BEGIN Study text

At the June 28, 1984 hearing Wanda represented her interest in the foreclosure action, which was identical to Wright's. On July 18, 1984, the trial court granted Clay's motion for summary judgment, ordered the Clark County Sheriff to sell the Wrights' property at a public auction, and dismissed Wright's counterclaims as improperly venued and barred by the statute of limitations. Wright then filed a motion to correct errors, which was denied. Thereafter, Wright filed an appeal challenging the trial court's denial of his motion to correct errors as untimely. We dismissed that appeal pursuant to Clay's motion. Wright's petition for transfer to the Indiana Supreme Court was denied.
On June 26, 1986, the Clark County Sheriff published notice of a public auction of the Wrights' property on August 12, 1986. On July 8, 1986, Wright filed a motion for relief from judgment, which was denied. On the same day Wright filed a complaint against Clay, which was dismissed as was the subsequent appeal to this court. On September 26, 1986, Wright filed a motion to correct errors in the foreclosure action, which was denied. Thereafter, Wright filed an appeal which this court denied on February 11, 1987, for lack of jurisdiction because Wright did not timely file the record. Wright's petition for rehearing was denied on March 23, 1987. On January 22, 1988, Wright filed yet another motion for relief of judgment, which was denied.

END Study text
BEGIN The data

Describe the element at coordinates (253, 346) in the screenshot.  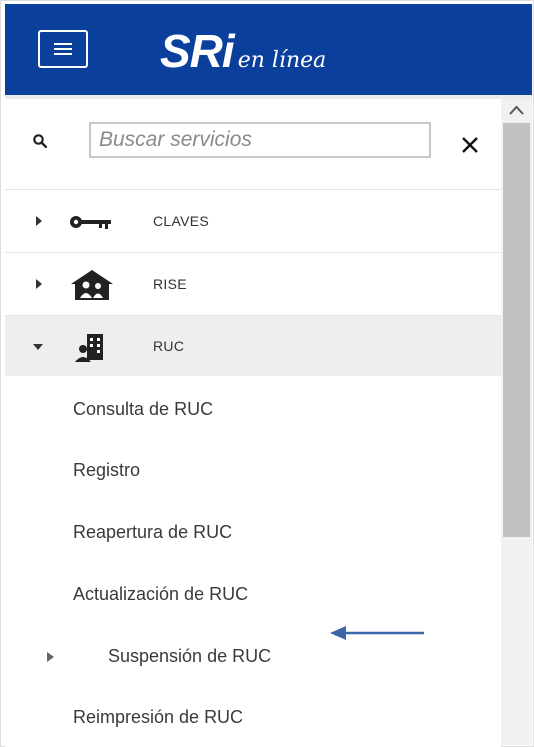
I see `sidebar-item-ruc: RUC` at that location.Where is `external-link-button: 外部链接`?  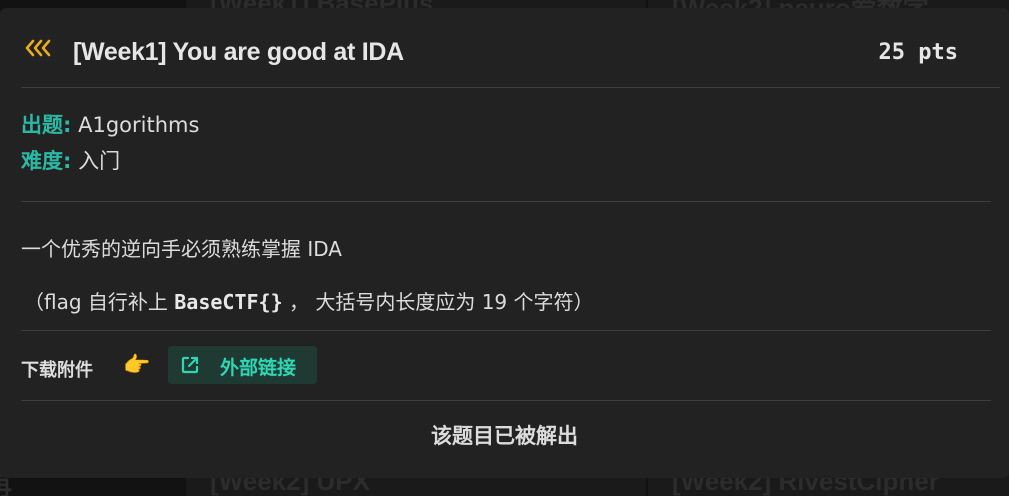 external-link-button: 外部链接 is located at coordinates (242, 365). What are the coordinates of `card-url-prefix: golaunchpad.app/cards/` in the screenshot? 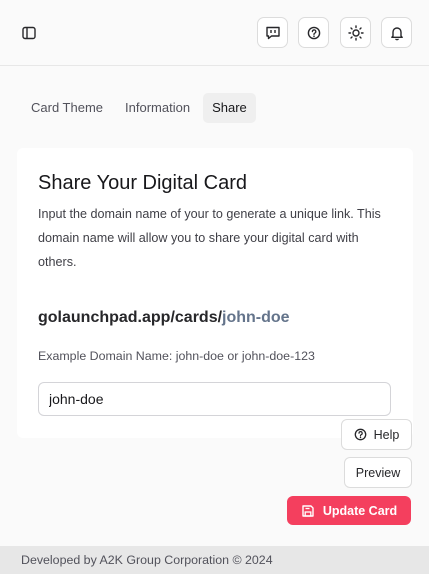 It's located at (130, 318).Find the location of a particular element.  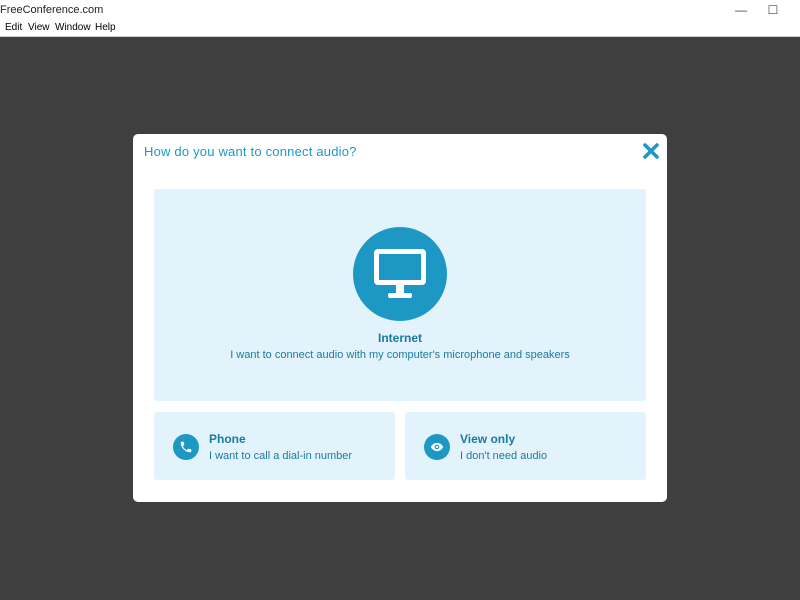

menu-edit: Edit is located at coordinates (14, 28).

END The data

Update the court text from "On June 26, 1986, the" down to "of judgment, which was denied." and write that part out in full, changing "public auction" to "sheriff's sale". The rows are separate material and have nothing to do with the court text.

Solution to the problem
On June 26, 1986, the Clark County Sheriff published notice of a sheriff's sale of the Wrights' property on August 12, 1986. On July 8, 1986, Wright filed a motion for relief from judgment, which was denied. On the same day Wright filed a complaint against Clay, which was dismissed as was the subsequent appeal to this court. On September 26, 1986, Wright filed a motion to correct errors in the foreclosure action, which was denied. Thereafter, Wright filed an appeal which this court denied on February 11, 1987, for lack of jurisdiction because Wright did not timely file the record. Wright's petition for rehearing was denied on March 23, 1987. On January 22, 1988, Wright filed yet another motion for relief of judgment, which was denied.